Heart conditions
Right now, doctors can’t be sure how a child with a heart condition will respond to current treatments.
What if they could accurately predict how a treatment will work before it’s even begun?
“They reckon my heart had stopped beating for around 13 minutes,” says James.
James is one of the lucky patients to have benefited from the latest heart treatment at GOSH. Until recently invasive heart surgery was the only option, sadly 3 out of 10 children died waiting for a heart transplant. But now GOSH is developing new ways to support the heart with devices or stem cell treatments to boost the heart’s own recovery.
The situation today
Every year, GOSH carries out open-heart surgery for more than 700 patients and sees more than 5,000 children with serious heart conditions. Most children with heart failure don’t survive without a transplant, and nearly a third will die waiting for a donor. To give more children a better chance, we must help find new ways to help their hearts recover. The hospital has built up one of the largest cardiac imaging departments in the world to drive progress.

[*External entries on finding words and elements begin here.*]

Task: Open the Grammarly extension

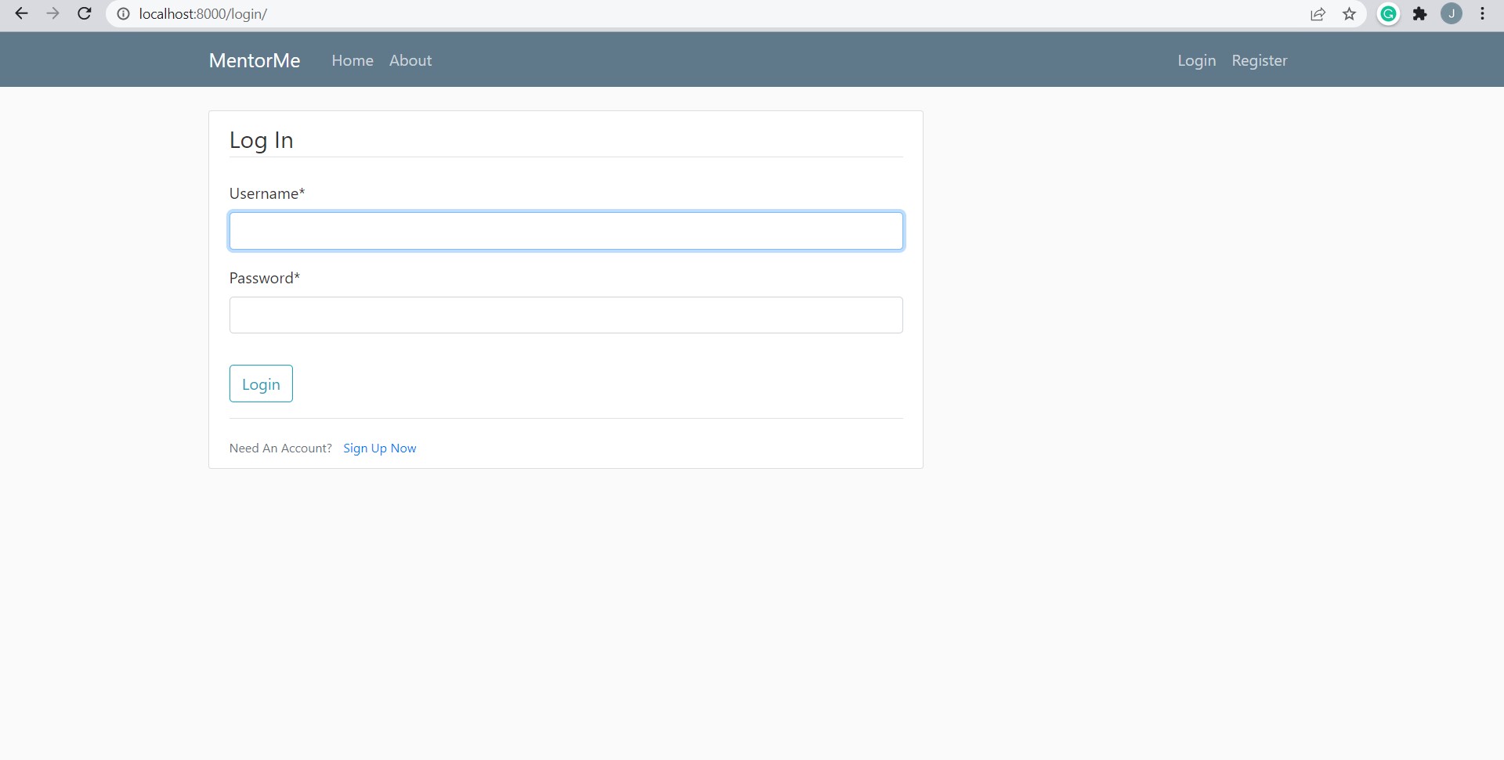Action: click(1388, 14)
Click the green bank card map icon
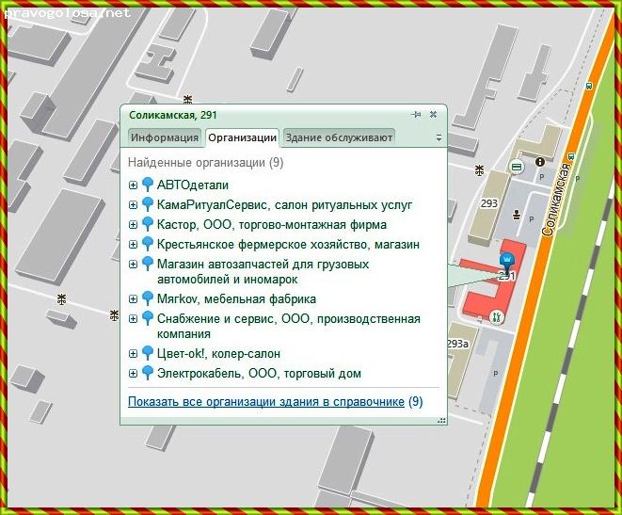This screenshot has width=622, height=515. 516,167
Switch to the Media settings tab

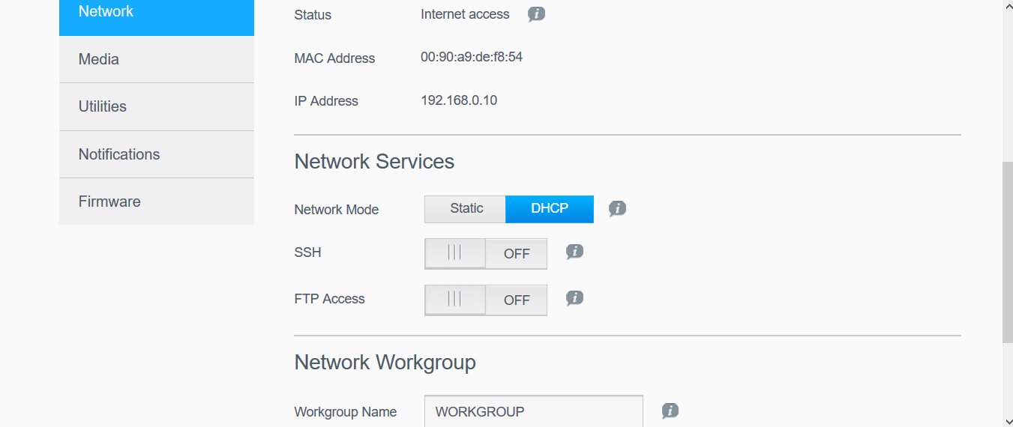pyautogui.click(x=156, y=59)
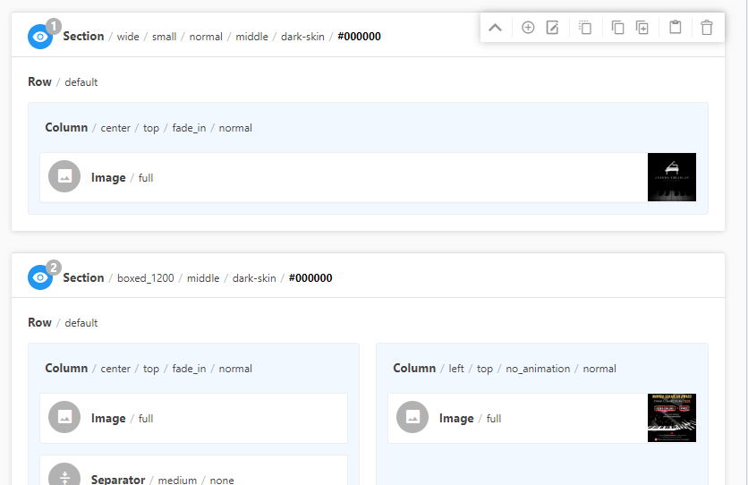The height and width of the screenshot is (485, 748).
Task: Open the edit section pencil icon
Action: pos(553,28)
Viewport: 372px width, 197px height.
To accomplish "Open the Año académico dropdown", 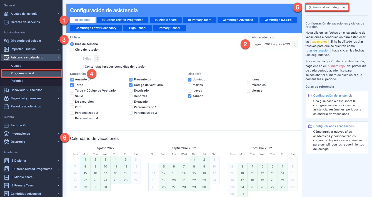I will 275,44.

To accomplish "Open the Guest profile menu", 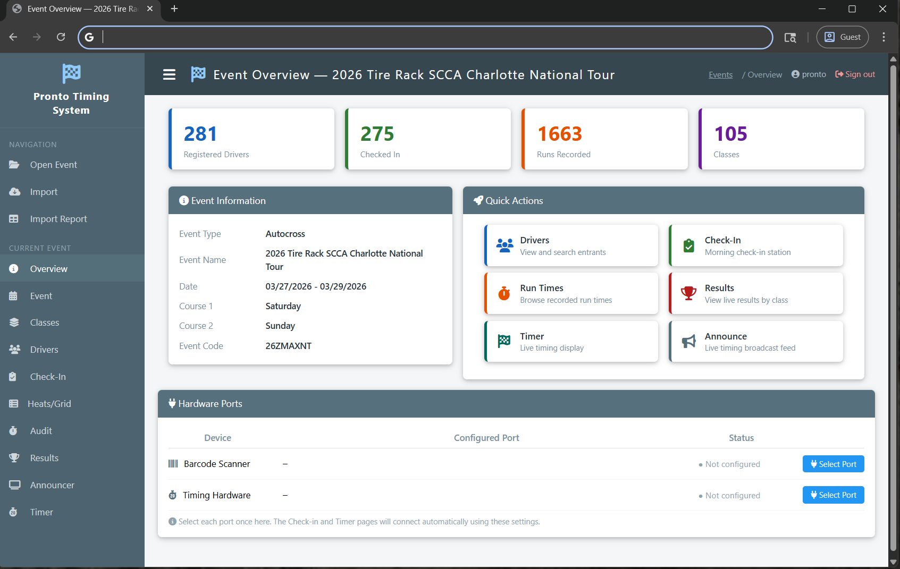I will point(842,37).
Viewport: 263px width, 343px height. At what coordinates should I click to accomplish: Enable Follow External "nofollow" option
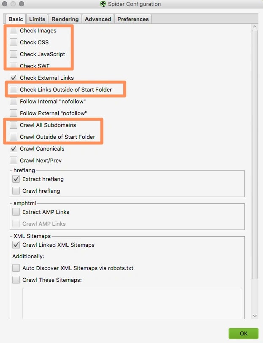click(14, 113)
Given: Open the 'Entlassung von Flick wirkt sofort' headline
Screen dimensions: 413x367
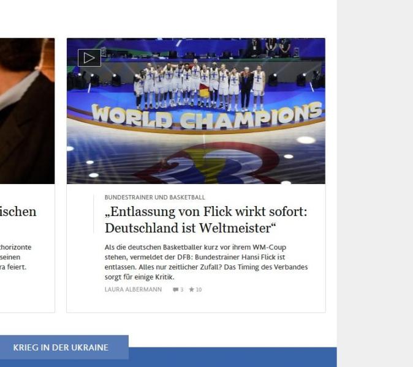Looking at the screenshot, I should pyautogui.click(x=206, y=220).
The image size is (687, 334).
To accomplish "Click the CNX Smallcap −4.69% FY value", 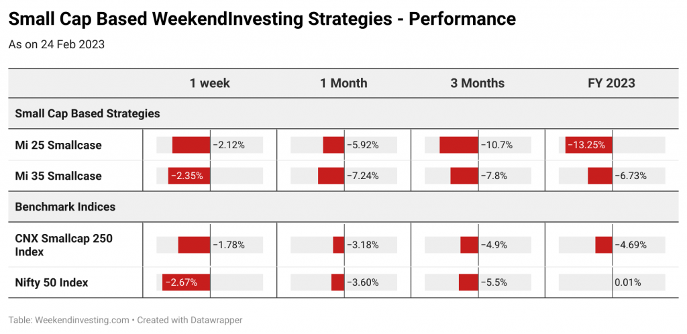I will (x=631, y=245).
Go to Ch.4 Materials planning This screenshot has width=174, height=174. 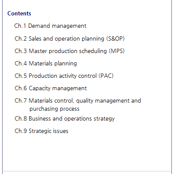[46, 63]
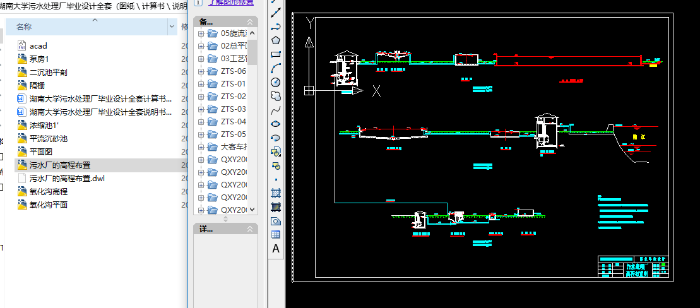Open the 名称 column header dropdown arrow
Screen dimensions: 700x308
click(x=172, y=27)
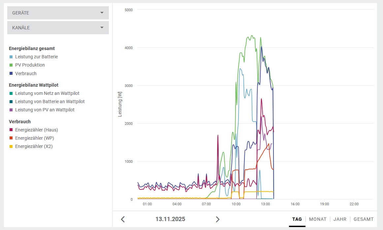Click the date 13.11.2025 label
383x230 pixels.
pos(170,219)
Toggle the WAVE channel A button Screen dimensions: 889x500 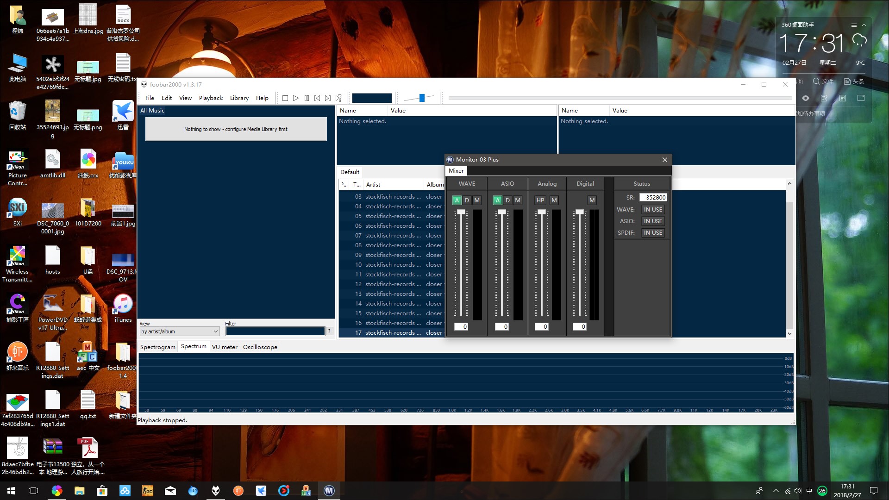[x=457, y=200]
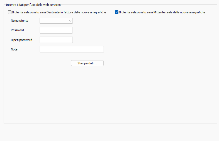Click the chevron arrow in Nome utente dropdown
Viewport: 219px width, 141px height.
point(70,21)
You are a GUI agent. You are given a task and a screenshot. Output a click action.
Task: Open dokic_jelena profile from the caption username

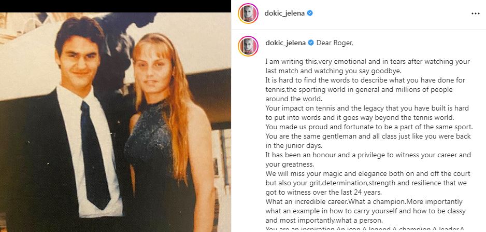[x=285, y=43]
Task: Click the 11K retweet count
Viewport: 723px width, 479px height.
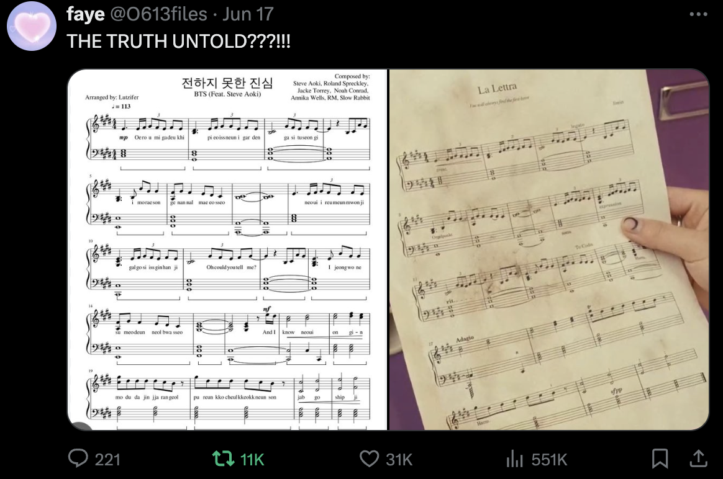Action: coord(252,460)
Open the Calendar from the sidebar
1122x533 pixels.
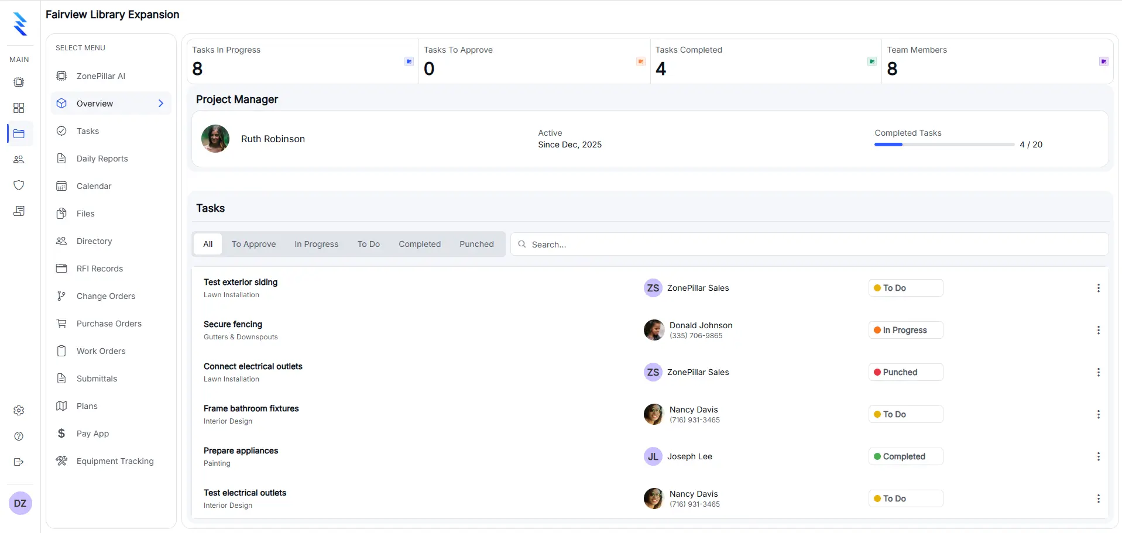coord(94,185)
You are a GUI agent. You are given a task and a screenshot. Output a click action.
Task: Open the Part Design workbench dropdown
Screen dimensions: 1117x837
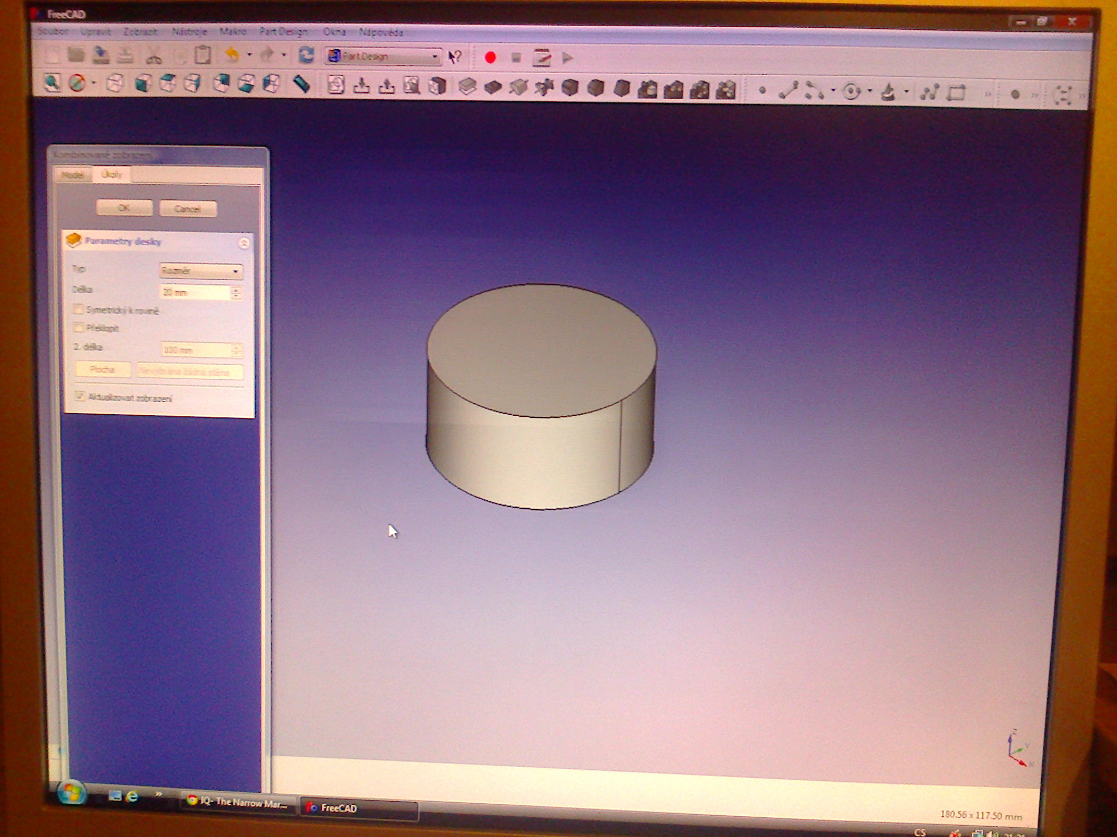(x=383, y=56)
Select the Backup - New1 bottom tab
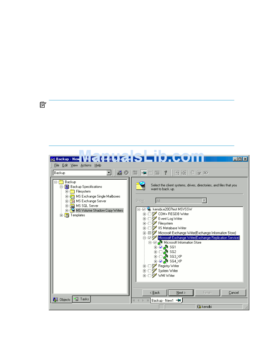 pos(162,301)
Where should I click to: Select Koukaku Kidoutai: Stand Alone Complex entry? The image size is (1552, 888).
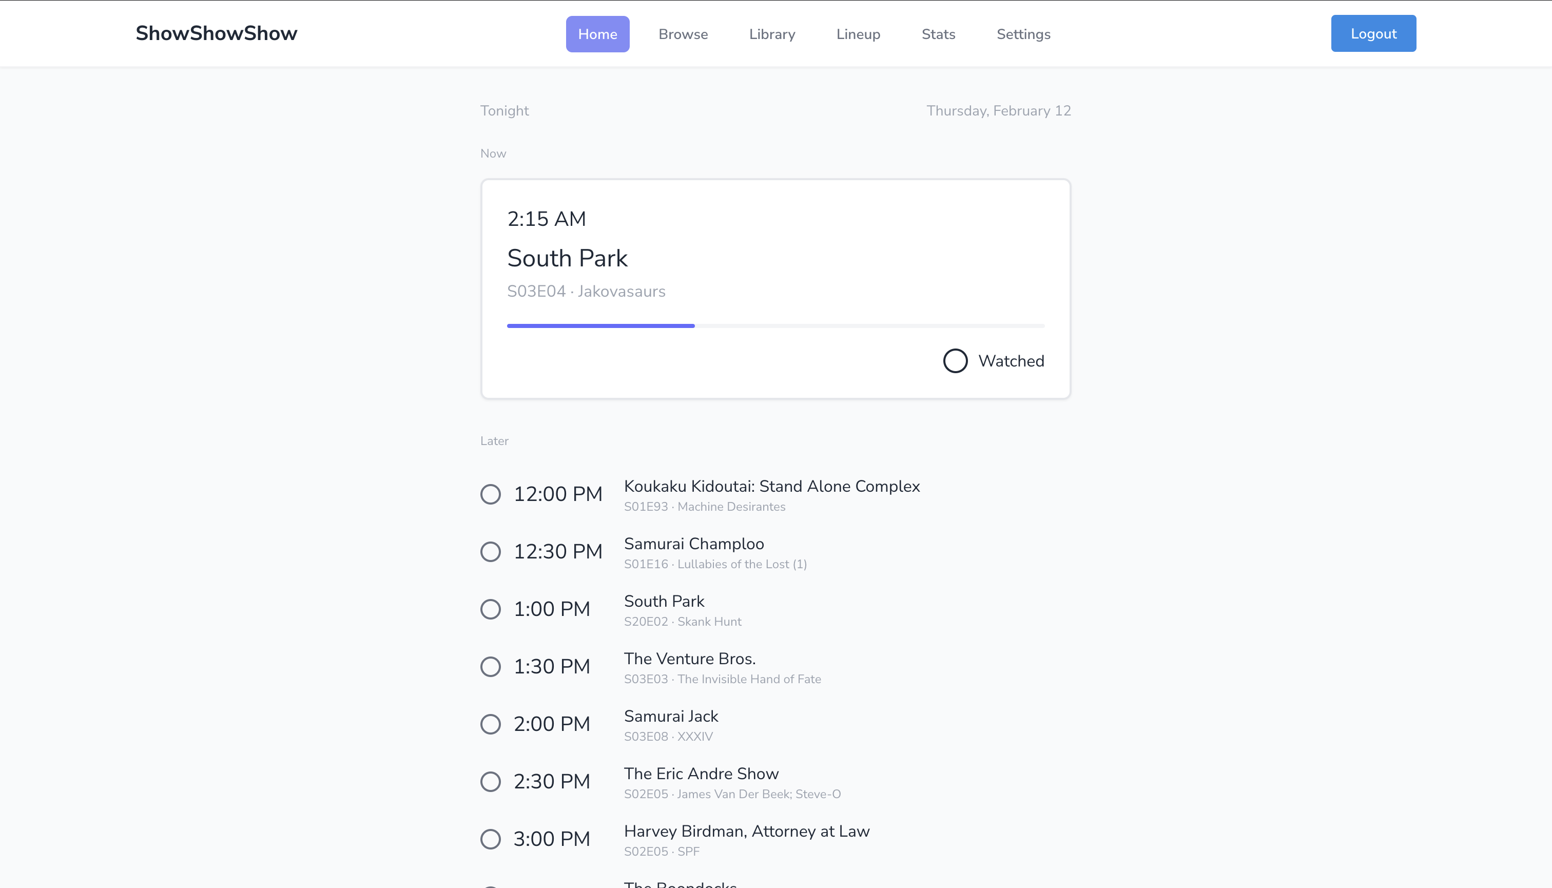(x=771, y=486)
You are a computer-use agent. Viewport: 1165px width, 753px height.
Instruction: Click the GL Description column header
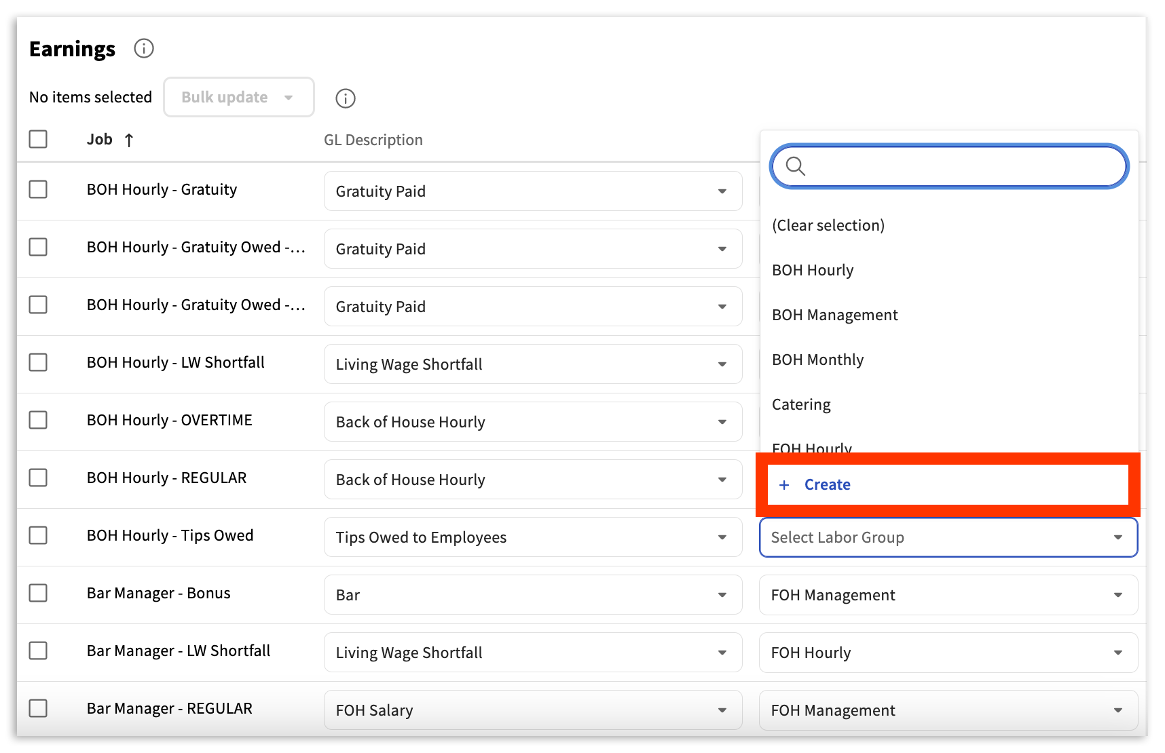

In 2008, James had a heart attack while playing tennis. He was diagnosed with a condition which affects the heart’s electrical activity, and was fitted with a device called an implantable cardioverter-defibrillator (ICD) at GOSH to monitor his heart. A year later, James started to feel ill and he returned to GOSH with endocarditis, an infection of the inner lining of the heart.
Living on the high-dependency ward, James had his ICD removed and was treated with antibiotics. After five weeks in hospital, he became the first patient to be fitted with a new type of ICD, a subcutaneous defibrillator.
The great advantage of the subcutaneous defibrillator is that there are no leads actually placed into the heart. Their removal or replacement is much simpler, reducing the risk of infection.
How we’ll help shape the future
Our researchers will develop personalised diagnoses, treatments and prognoses to a level of accuracy that’s never before been possible. They’ll use refined imaging, computer technology and medical and genetic data to not only investigate the shape of each child’s heart, but to predict the ‘journey’ of their condition.
We’ll also invest in designing state-of-the-art heart devices and finding new ways to support failing hearts. The hospital will monitor patients’ progress into the future, to determine which treatments are most effective and give children the best quality of life.
This will mean that children with heart failure such as James can be supported for longer at home, and may even be able to return to a fully active life.
“I still visit the hospital for regular check-ups,” James says, “but I’m now back playing tennis. I won the boys’ doubles and mixed doubles at the county tournament last summer.”